Ian Pina joined SeasonTicket.com as system administrator six months
ago, lured from Deloitte and Touche by a higher salary, the chance
to work with cutting-edge technology and stock options that are now
worthless. He didn't get severance pay when the company closed.
"I probably won't do a dot-com next time around," says 29-year-old
Pina, preferring more stability for the family he's planning. But
with his computer skills, finding work won't be hard. "Most people
(who worked at SeasonTicket) have already landed another job," he
said. Indeed, in the funky world of dot-com bankruptcies, adversity
often leads to advancement and adventure. Consider Darryl Price. Earlier
this year the former executive director of business operations at
Group Health Cooperative gave up 13 years of seniority and jumped
to PointShare, a Bellevue-based dot-com that automates business transactions
for healthcare communities. Five and half months later, the 50-year-old
manager was laid off. With a wife and two teenage children to support,
he had set money aside, and says PointShare's severance package was
generous. The day he was laid off, several 20-something employees
who also were fired stormed out of the building, furious.
"It was their first job, and they thought they were going to be millionaires,"
he said. Yet within a week, they had all been hired in posts that
were just as lucrative, though likely no more secure.
And despite his age, Price is optimistic about his own chances. Dot-coms
"need people like me," he says. "I would go back into a dot-com in
an instant. They are one of the most interesting and dynamic business
channels I will see in my lifetime... . It's fun to be around that."
Seattle's commercial real-estate market is definitely slowing, but
that's after a vigorous run to its best condition in a decade.
About 2 percent of downtown space is vacant, and although that figure
has climbed slightly in recent months, it remains less than half what's
considered a normal level of vacancy. Rents are holding steady around
$40 a square foot, after sprinting up by a couple of dollars a week
at some points in the last year. That's a change from the late 1980s,
when vacancy was rising and rents were on the way down.
"Real estate always cycles," says Lisa Stewart, head of the leasing
department at Trammell Crow Co. "It's just a question of when. We're
not at doomsday yet. The statistics in our market have not demonstrated
any downturn."
And the current space shortage will lend support. Three new buildings
due to open soon are already leased, Stewart says. And landlords,
learning from the past decline, are demanding guarantees for a year's
rent from dot-coms that have scant income or assets.
"If the company goes poof, the landlord has a year to fill that space,"
Stewart says. The dot-com promise is slowly proving itself in many
industries. Some local dot-coms, such as RealNetworks and F5 Networks,
already have made profits. And although plenty of others will burn
out, most observers believe the Internet and its gains will endure.

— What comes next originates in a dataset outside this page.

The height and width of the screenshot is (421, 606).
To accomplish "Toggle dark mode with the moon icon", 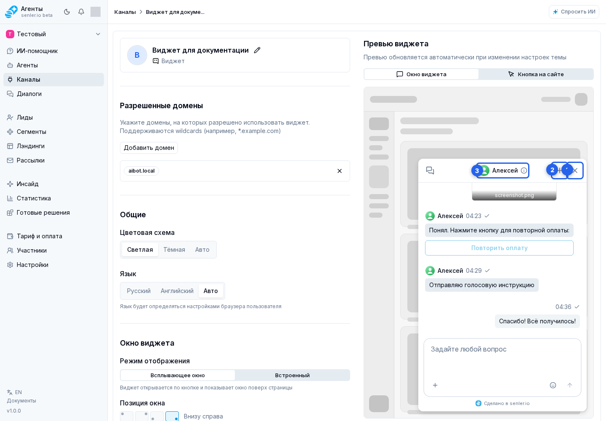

The world is watching Amazon.com to see if this holiday season spells
victory or defeat. "If Amazon were to fail, it would be huge," says
Chad Waite, a partner at OVP Venture Partners, and an experienced
venture investor. "It would disprove the e-tailer model."

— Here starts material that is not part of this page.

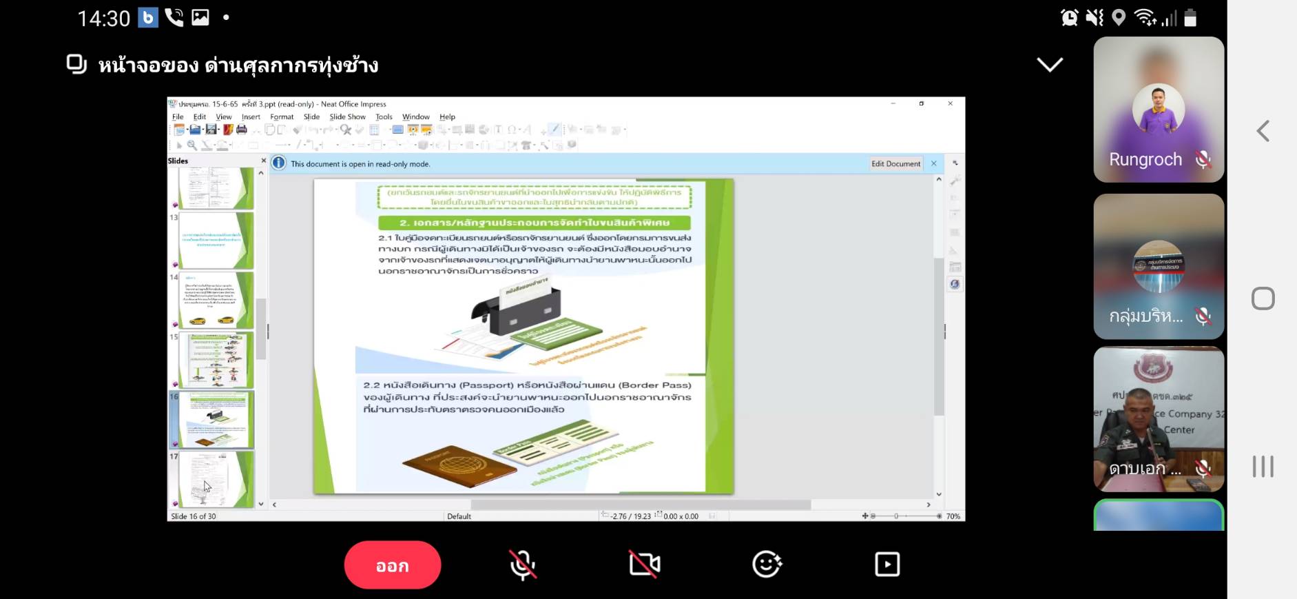
Task: Close the Slides panel
Action: [x=263, y=161]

Few expect that to happen to Amazon, even if sales don't measure up.
The company is simply too big and too close to profitability to fail.
(Its book and music stores are turning a profit.) But Waite expects
a number of online stores to close their doors after the holidays.
"There are e-tailers out there with very, very high expectations for
the holiday season because they want to go public next year," he said.
"If they aren't going to make their plans, you're going to see more
of these lock up the doors and go home in late January and early February.
A lot of them aren't going to survive."
And many other businesses that looked viable a year ago look ridiculous
now that venture capitalists, who supply seed money used to start
companies, are growing cautious. Pets.com learned the hard way that
selling pet food online doesn't work. It went out of business. "Pet
food online is kind of a joke," Waite says. "One of them is too much."
Seattle Times staff reporter Katherine Long contributed to this article.